§ **Data in this exercise**:

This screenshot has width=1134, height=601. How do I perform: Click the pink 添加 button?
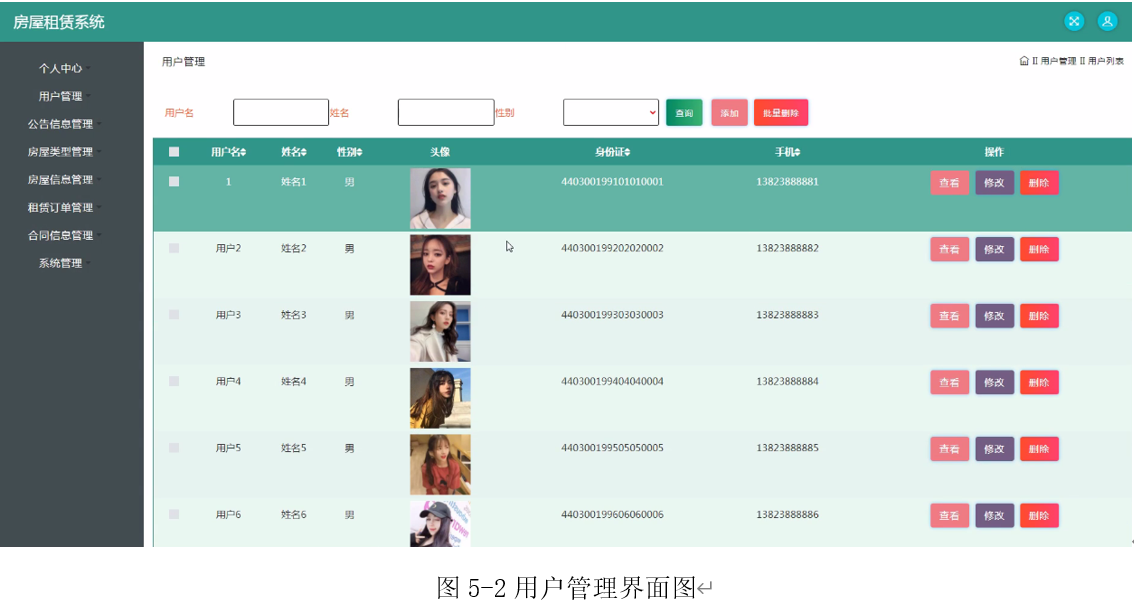[729, 112]
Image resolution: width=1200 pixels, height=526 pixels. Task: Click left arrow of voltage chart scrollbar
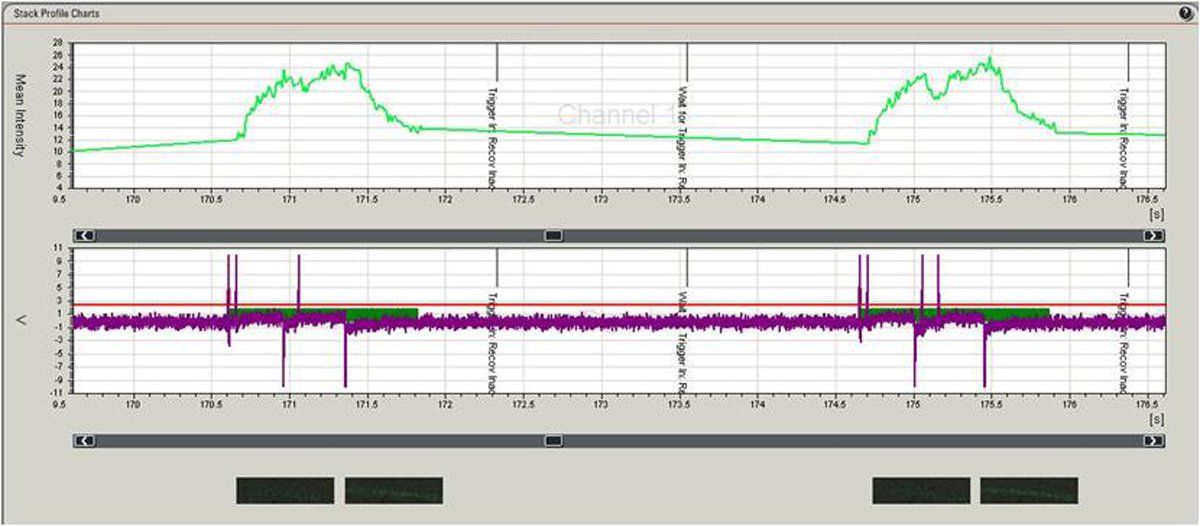click(x=86, y=440)
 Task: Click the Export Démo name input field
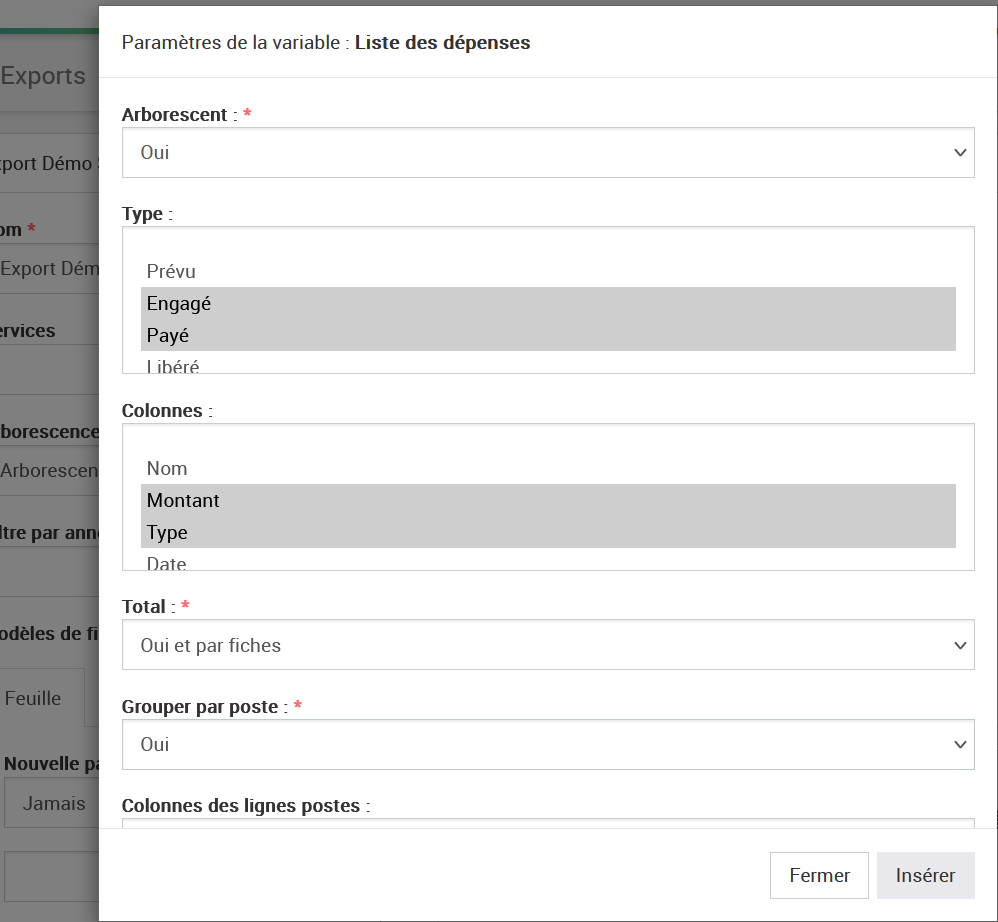pyautogui.click(x=50, y=268)
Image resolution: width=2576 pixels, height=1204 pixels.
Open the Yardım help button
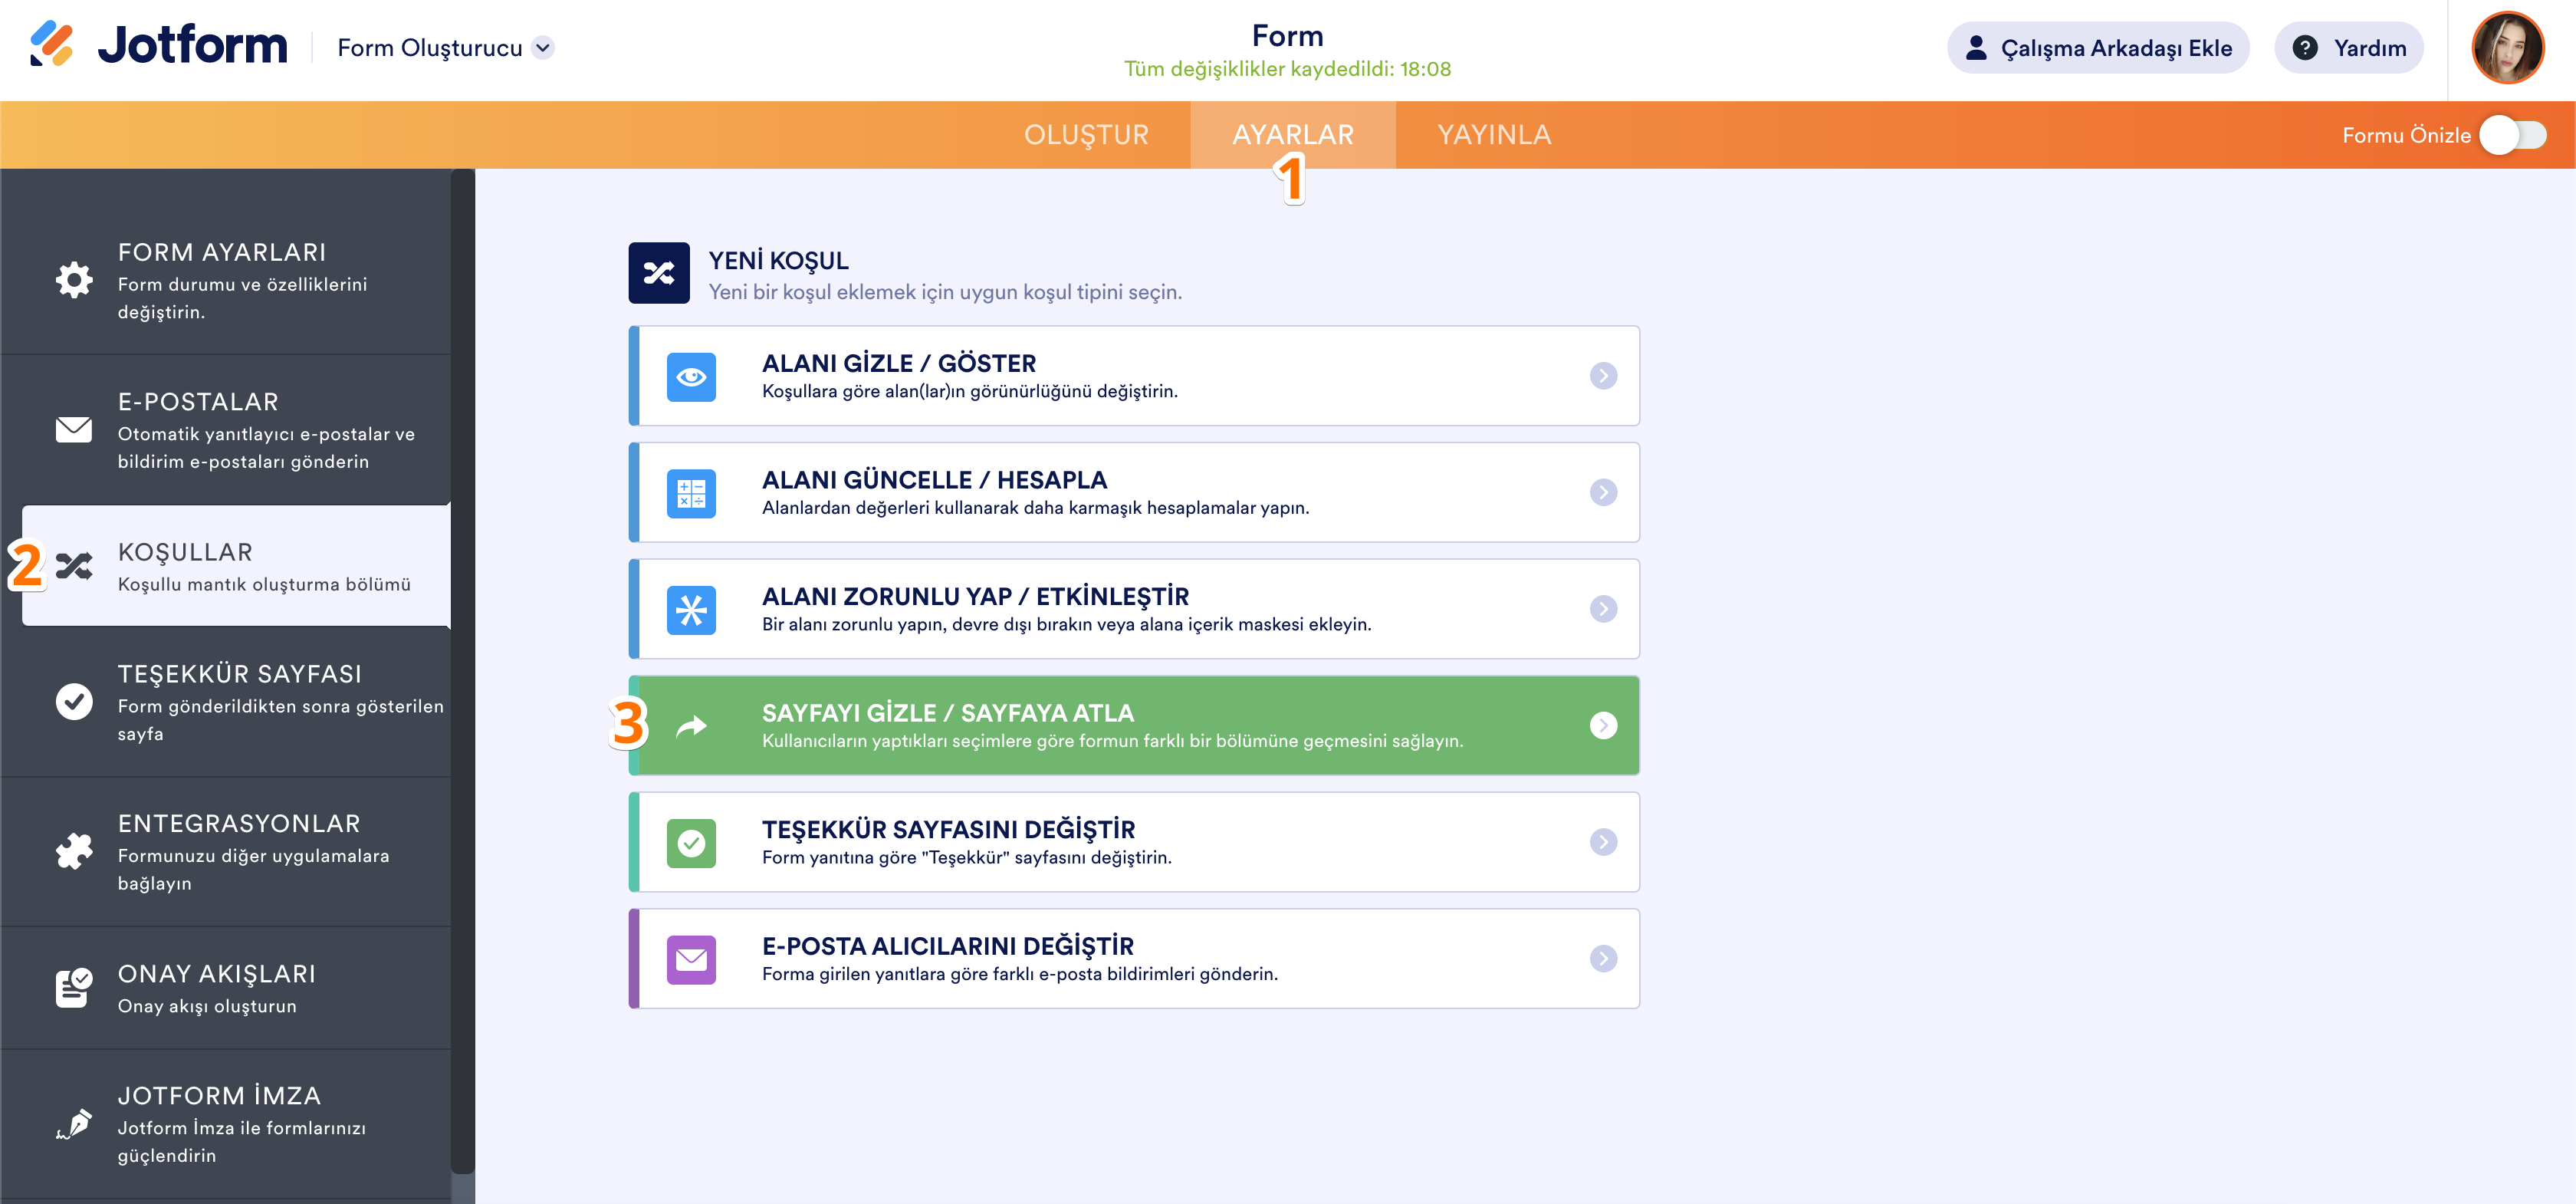click(x=2348, y=48)
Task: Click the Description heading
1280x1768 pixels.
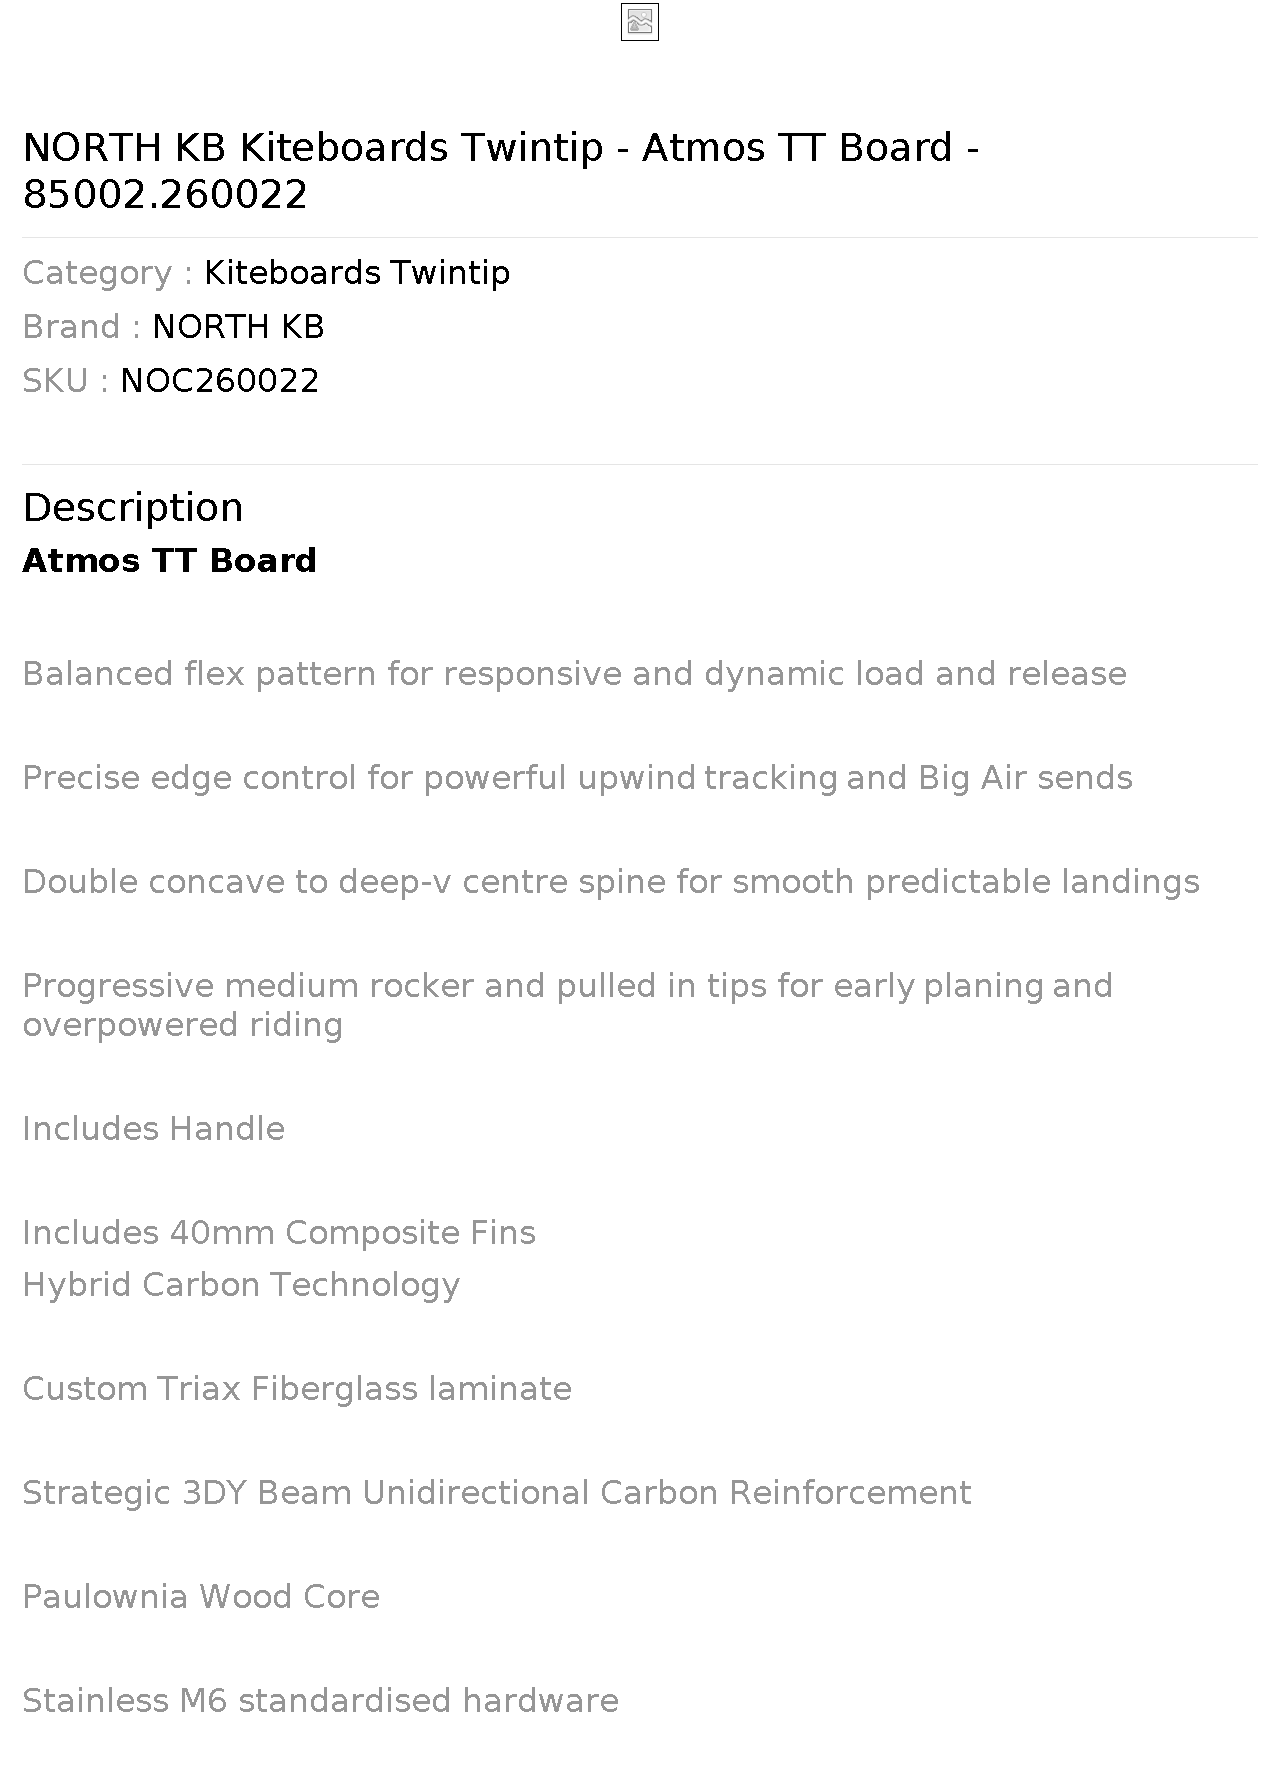Action: (133, 508)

§ **Exercise brief**: When a picture appears among the entries, skip it; transcribe everything else exactly.

§ **Exercise answer**:
This screenshot has width=1134, height=601. How do I perform: Click the pink 添加 button?
[729, 112]
Image resolution: width=1200 pixels, height=526 pixels. Task: Click left arrow of voltage chart scrollbar
click(x=86, y=440)
 Task: Click the Export Démo name input field
pyautogui.click(x=50, y=268)
Image resolution: width=2576 pixels, height=1204 pixels.
Open the Yardım help button
click(x=2348, y=48)
Task: Click the Description heading
1280x1768 pixels.
Action: (133, 508)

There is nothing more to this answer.